A patient presents at the emergency department with threatened anaphylaxis. Respiratory obstruction appears likely if she is not treated immediately. Her past medical history includes hypertension, for which she is receiving an adrenoceptor blocker. The emergency physician plans to use epinephrine to treat her anaphylactic reaction. Which of the following effects of epinephrine would be blocked by prazosin but not by metoprolol?

(A) Cardiac stimulation

(B) Increase of cAMP (cyclic adenosine monophosphate) in fat cells

(C) Mydriasis

(D) Relaxation of bronchial smooth muscle

(E) Relaxation of the uterus

Mydriasis caused by contraction of the pupillary dilator radial smooth muscle is mediated by α receptors.
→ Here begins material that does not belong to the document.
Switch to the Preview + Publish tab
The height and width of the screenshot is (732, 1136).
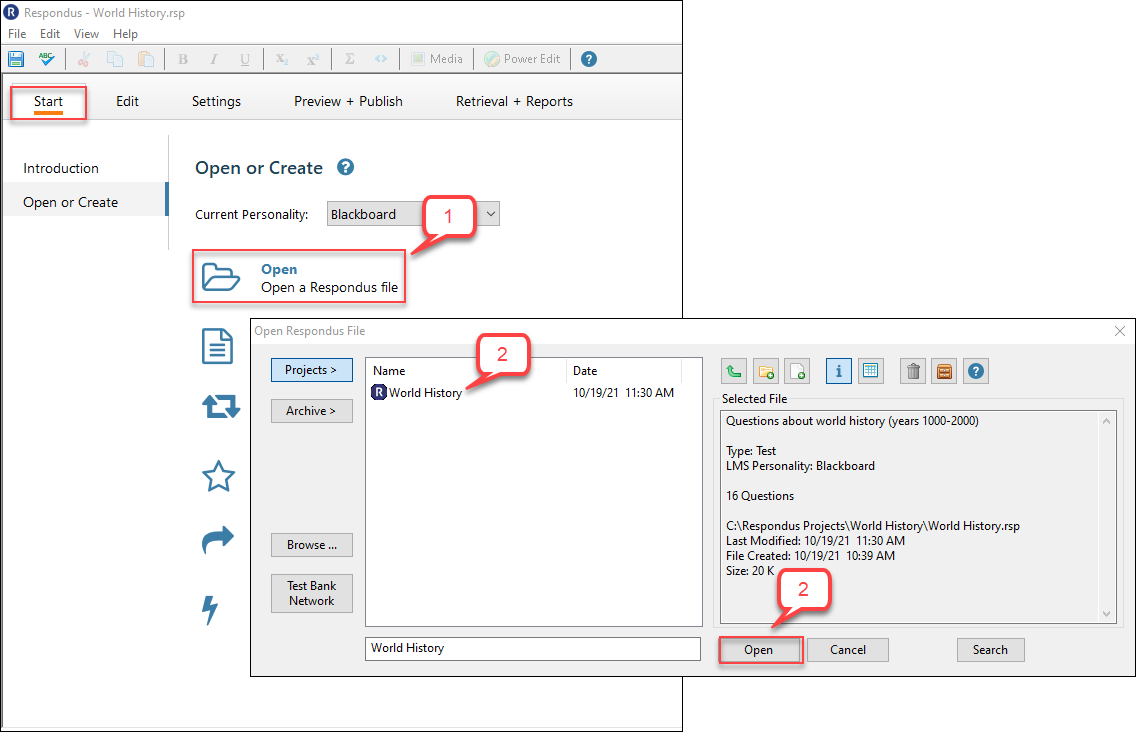(x=348, y=100)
All the other effects listed are mediated by β receptors. The answer is C.

Clinical studies have shown that adrenoceptor blockers have many useful effects in patients. However, a number of drug toxicities have been documented. Adverse effects that limit the use of adrenoceptor blockers include which one of the following?

(A) Bronchoconstriction (from α-blocking agents)

(B) Acute heart failure exacerbation (from β blockers)

(C) Impaired blood sugar response (with α blockers)

(D) Increased intraocular pressure (with β blockers)

(E) Sleep disturbances (from α-blocking drugs)

Although chronic heart failure is often treated with certain β blockers, acute heart failure can be precipitated by any β blocker. Choices A, C, and E reverse the correct pairing of receptor subtype (α versus β) with effect. Choice D reverses the direction of change of intraocular pressure. The answer is B.

Four new synthetic drugs (designated W, X, Y, and Z) are to be studied for their cardiovascular effects. They are given to 4 anesthetized animals while the heart rate is recorded. The first animal has received no pretreatment (control); the second has received an effective dose of hexamethonium; the third has received an effective dose of atropine; and the fourth has received an effective dose of phenoxybenzamine. The net changes induced by W, X, Y, and Z in the animals.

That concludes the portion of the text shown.